(Data begins)

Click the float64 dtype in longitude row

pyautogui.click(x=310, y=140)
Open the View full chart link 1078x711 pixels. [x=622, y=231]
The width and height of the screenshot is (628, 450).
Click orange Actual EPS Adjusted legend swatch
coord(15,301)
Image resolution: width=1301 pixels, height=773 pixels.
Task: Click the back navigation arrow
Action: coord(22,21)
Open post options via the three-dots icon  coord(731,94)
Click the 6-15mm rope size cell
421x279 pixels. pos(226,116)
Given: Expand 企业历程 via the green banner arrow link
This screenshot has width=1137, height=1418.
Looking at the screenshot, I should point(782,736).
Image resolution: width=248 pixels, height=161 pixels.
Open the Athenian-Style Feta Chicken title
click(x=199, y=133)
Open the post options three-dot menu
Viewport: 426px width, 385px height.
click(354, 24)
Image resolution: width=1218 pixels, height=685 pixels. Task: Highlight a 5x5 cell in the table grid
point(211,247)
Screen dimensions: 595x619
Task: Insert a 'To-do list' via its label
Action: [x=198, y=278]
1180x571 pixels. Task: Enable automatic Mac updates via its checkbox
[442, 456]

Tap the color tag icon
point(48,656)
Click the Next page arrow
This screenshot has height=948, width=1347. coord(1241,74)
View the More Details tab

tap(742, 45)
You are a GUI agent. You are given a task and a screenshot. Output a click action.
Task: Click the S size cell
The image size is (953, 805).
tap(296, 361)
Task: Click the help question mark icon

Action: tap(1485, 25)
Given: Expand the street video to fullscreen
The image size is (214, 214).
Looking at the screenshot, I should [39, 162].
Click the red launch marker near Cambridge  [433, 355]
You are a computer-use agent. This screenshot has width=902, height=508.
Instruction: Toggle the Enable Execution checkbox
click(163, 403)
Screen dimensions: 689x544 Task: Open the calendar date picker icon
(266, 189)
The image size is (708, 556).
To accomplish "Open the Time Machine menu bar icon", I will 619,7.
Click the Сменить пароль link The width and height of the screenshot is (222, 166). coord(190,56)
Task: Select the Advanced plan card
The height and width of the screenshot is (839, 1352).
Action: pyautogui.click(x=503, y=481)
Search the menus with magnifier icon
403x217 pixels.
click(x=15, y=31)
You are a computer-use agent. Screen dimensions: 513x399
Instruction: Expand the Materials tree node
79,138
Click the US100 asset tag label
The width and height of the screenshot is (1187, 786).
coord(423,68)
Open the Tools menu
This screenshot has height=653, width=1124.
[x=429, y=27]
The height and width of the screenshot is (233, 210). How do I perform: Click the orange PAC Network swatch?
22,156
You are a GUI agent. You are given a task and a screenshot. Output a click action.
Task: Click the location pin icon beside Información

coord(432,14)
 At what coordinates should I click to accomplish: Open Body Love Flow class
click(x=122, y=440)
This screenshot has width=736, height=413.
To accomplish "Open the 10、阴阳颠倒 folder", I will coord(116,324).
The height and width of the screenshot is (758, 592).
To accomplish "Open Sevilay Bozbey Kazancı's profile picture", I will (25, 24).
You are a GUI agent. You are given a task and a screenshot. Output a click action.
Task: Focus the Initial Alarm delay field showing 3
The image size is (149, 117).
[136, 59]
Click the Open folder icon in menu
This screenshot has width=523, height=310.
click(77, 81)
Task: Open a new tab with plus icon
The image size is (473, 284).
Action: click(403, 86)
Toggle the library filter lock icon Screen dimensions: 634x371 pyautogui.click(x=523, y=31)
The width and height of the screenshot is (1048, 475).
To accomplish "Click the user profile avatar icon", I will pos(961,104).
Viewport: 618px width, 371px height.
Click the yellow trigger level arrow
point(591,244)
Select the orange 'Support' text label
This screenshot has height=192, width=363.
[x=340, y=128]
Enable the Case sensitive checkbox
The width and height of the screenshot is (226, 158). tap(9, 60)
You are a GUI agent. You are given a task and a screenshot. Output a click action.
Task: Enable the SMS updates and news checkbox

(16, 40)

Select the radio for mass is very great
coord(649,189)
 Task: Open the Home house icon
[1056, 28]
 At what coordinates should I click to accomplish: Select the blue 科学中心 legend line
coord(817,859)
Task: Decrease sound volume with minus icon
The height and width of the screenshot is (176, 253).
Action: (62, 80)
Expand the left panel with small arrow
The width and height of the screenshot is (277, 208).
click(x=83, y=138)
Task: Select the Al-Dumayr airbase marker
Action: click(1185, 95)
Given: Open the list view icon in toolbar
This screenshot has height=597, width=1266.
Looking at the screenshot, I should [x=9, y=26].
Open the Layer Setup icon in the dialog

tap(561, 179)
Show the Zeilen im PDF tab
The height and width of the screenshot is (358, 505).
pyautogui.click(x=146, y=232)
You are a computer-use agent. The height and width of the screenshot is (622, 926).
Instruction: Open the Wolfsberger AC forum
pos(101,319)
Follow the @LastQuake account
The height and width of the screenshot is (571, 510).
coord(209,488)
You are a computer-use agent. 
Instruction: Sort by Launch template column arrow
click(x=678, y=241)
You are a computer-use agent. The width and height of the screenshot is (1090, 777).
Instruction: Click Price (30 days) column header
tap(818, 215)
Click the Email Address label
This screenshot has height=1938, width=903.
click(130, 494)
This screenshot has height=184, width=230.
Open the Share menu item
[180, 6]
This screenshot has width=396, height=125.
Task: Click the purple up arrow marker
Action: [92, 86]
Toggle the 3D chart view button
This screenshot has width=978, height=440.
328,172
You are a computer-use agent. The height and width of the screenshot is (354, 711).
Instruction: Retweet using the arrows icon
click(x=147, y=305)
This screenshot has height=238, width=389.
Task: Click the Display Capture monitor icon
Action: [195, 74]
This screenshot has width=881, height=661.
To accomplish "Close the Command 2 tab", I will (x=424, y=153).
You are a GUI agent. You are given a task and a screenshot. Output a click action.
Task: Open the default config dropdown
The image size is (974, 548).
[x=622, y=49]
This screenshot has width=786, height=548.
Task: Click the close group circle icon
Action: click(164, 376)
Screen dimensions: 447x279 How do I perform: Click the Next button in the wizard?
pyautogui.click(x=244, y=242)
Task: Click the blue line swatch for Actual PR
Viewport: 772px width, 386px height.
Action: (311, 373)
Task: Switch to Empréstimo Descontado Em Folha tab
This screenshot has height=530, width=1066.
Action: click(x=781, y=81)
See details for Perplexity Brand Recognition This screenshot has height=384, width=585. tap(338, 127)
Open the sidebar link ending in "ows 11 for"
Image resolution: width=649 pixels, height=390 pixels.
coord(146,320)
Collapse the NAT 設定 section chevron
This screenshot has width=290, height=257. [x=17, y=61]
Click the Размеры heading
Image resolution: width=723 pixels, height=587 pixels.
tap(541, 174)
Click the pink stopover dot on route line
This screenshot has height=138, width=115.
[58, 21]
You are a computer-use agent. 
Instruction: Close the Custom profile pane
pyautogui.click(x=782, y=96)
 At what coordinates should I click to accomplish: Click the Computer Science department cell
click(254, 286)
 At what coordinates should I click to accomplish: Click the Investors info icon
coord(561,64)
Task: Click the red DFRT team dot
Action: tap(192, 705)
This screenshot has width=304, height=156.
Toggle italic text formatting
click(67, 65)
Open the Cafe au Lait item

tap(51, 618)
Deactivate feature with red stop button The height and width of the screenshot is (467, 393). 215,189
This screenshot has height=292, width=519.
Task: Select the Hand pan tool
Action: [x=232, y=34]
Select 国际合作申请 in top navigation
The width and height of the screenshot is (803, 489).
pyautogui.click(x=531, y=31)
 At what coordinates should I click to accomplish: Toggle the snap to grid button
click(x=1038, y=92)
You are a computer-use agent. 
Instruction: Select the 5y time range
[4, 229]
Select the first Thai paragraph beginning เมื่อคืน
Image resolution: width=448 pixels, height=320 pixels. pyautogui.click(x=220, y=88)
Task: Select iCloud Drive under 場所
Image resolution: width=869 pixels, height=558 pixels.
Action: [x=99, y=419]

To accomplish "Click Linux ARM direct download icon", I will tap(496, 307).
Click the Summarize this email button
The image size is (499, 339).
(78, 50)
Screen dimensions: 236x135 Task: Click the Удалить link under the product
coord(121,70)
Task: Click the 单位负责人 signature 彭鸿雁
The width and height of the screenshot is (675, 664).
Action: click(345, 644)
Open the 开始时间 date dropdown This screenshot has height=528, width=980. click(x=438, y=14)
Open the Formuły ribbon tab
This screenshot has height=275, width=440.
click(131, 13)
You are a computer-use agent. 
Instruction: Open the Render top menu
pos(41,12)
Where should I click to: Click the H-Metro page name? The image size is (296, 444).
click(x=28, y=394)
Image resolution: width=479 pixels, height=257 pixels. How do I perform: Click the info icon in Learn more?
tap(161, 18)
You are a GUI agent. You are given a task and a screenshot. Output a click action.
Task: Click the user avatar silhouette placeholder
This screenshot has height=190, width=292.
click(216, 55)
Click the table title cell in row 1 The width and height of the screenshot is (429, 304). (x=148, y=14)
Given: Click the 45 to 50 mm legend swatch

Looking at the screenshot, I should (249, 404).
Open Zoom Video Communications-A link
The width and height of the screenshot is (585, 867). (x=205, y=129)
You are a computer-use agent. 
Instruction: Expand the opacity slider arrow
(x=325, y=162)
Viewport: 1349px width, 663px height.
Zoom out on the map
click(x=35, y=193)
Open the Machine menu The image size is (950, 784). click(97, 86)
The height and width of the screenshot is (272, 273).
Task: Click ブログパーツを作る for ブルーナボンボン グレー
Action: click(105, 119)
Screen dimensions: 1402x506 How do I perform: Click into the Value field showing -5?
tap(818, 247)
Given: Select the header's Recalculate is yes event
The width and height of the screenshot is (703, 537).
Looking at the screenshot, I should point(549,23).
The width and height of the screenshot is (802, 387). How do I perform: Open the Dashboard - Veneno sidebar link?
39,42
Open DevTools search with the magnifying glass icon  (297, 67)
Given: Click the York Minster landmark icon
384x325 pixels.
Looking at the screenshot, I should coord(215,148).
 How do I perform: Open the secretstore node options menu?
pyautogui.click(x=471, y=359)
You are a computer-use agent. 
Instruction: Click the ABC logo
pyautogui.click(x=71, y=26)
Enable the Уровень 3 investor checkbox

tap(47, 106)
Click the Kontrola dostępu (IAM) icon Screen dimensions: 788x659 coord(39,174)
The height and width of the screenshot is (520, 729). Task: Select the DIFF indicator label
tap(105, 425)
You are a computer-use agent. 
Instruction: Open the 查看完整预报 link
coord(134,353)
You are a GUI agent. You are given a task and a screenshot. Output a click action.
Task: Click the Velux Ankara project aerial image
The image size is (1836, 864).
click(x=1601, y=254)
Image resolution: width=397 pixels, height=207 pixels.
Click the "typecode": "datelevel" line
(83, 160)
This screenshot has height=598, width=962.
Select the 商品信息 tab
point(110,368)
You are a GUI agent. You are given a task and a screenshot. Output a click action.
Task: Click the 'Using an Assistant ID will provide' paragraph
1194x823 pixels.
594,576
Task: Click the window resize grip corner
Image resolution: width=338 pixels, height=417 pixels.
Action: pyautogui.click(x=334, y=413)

(Data ends)

[Exercise instructions] With the line containing "Image resolution: width=338" as the start and the last line of the listing as the end, restate that stretch word for word and nothing else.

[Reply to the exercise]
Image resolution: width=338 pixels, height=417 pixels.
Action: pyautogui.click(x=334, y=413)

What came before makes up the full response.